QUOTED TEXT:
______________________________
Perhaps that is not entirely surprising, given that the bizarre whistle, or kangling, is made from the thigh bone of a long-dead Tibetan monk.

The Dalai Lama

The Dalai Lama

Retrieved from a battleground, bound with carefully plaited leather, adorned with human skin and silver thread, the curious instrument was brought to Edinburgh more than 100 years ago, a keepsake from a time which, with hindsight, was hardly Britain’s finest hour.

Now, as the visit to Scotland by Tibet’s spiritual leader, the Dalai Lama, approaches, it is to be finally returned home.

The foot-long bone whistle was among a collection of souvenirs from the roof of the world gathered by Edinburgh-born Colonel Bruce Turnbull of the 23rd Sikh Pioneers Regiment.

He was involved when the regiment took part in the infamous Sir Francis Younghusband expedition to Tibet in 1903-4, a venture into what was then a closed and deeply private nation where outsiders rarely ventured, which would end in violence, mayhem and bloodshed.
______________________________
GIVEN PROBLEM A: Put the listing entries between the line containing "This screenshot has height=807, width=1202." and the end of the listing, inclusive, into a two-column CSV with columns "instruction" and "click". Give one row per entry, with each field quoted and line breaks replaced by spaces.
The listing below is unrelated to the bone whistle text.
______________________________
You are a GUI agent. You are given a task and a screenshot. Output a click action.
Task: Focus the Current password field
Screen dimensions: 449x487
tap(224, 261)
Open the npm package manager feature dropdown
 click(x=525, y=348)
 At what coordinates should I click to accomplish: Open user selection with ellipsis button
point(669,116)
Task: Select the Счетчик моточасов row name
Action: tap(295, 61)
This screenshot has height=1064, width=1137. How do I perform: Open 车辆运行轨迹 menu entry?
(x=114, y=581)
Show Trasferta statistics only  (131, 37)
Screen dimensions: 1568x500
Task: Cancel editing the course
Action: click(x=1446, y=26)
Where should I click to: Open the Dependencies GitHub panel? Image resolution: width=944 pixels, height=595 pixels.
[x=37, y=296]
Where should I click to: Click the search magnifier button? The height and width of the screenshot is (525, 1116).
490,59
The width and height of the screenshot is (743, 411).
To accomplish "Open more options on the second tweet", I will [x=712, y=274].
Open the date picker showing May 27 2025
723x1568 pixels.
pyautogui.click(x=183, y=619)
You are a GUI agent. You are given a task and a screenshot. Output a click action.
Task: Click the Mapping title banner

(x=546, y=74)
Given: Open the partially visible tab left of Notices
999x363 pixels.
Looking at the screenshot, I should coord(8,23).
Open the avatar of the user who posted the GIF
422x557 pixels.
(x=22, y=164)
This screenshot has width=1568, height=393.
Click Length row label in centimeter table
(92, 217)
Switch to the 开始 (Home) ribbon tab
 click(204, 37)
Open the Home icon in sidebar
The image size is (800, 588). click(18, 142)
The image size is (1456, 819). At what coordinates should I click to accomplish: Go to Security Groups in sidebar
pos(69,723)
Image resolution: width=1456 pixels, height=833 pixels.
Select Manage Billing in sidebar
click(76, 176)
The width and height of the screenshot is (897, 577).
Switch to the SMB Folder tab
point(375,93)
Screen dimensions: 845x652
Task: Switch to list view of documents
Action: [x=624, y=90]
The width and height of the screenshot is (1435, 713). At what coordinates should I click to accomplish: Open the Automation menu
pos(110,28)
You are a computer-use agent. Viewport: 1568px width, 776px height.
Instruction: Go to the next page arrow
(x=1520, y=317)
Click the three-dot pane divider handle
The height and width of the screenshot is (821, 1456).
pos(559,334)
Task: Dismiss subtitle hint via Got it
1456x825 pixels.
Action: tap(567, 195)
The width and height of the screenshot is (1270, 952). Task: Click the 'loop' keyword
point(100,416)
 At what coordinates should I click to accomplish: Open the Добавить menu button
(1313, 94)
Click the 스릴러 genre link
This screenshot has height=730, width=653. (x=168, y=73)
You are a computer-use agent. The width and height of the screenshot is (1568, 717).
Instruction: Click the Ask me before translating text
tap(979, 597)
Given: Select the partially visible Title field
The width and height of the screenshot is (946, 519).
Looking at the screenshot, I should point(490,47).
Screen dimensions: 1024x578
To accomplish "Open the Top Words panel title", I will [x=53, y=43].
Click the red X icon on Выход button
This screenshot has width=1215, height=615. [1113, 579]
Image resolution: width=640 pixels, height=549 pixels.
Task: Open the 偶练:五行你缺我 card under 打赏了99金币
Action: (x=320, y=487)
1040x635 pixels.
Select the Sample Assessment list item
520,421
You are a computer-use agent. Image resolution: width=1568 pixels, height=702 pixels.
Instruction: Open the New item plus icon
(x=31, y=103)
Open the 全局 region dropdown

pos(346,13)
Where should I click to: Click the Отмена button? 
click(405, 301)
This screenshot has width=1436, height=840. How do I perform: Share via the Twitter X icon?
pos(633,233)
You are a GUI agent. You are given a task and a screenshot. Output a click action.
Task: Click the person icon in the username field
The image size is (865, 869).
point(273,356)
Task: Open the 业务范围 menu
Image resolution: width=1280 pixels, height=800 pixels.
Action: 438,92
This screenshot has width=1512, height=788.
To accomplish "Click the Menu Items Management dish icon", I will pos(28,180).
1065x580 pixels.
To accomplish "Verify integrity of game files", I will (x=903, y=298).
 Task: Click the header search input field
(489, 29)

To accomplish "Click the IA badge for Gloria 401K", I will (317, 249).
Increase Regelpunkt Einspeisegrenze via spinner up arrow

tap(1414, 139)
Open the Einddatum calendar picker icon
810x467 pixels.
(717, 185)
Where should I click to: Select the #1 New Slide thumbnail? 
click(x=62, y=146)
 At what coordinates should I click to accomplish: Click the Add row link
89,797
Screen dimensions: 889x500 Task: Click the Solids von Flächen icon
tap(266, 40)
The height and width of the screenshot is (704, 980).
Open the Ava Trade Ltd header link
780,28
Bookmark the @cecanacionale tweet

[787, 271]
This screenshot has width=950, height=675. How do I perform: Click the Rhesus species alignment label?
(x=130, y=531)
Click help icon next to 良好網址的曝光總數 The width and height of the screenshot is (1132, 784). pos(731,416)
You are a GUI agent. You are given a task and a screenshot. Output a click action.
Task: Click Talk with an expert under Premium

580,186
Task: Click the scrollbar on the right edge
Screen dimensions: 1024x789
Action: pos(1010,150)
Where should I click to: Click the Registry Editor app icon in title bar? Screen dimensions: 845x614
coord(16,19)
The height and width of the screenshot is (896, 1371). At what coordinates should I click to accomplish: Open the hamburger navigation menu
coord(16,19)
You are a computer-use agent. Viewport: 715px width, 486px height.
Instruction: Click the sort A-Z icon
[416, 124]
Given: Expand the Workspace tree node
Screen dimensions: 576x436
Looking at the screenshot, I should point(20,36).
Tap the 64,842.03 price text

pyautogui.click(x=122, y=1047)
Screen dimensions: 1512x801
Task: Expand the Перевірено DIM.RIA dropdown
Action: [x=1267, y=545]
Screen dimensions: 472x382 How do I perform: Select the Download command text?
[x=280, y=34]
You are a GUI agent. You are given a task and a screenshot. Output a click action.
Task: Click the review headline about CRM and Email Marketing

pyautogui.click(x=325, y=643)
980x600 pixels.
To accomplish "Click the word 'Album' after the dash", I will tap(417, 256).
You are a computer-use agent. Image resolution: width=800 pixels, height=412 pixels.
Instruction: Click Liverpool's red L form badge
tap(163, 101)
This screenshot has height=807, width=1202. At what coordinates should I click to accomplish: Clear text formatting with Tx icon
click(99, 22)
______________________________
GIVEN PROBLEM B: Duplicate the bone whistle text between "Now, as the" and "Sikh Pioneers Regiment.", inclusive.

EXERCISE ANSWER A:
instruction,click
"This screenshot has height=807, width=1202. At what coordinates should I click to accomplish: Clear text formatting with Tx icon","click(99, 22)"

EXERCISE ANSWER B:
Now, as the visit to Scotland by Tibet’s spiritual leader, the Dalai Lama, approaches, it is to be finally returned home.

The foot-long bone whistle was among a collection of souvenirs from the roof of the world gathered by Edinburgh-born Colonel Bruce Turnbull of the 23rd Sikh Pioneers Regiment.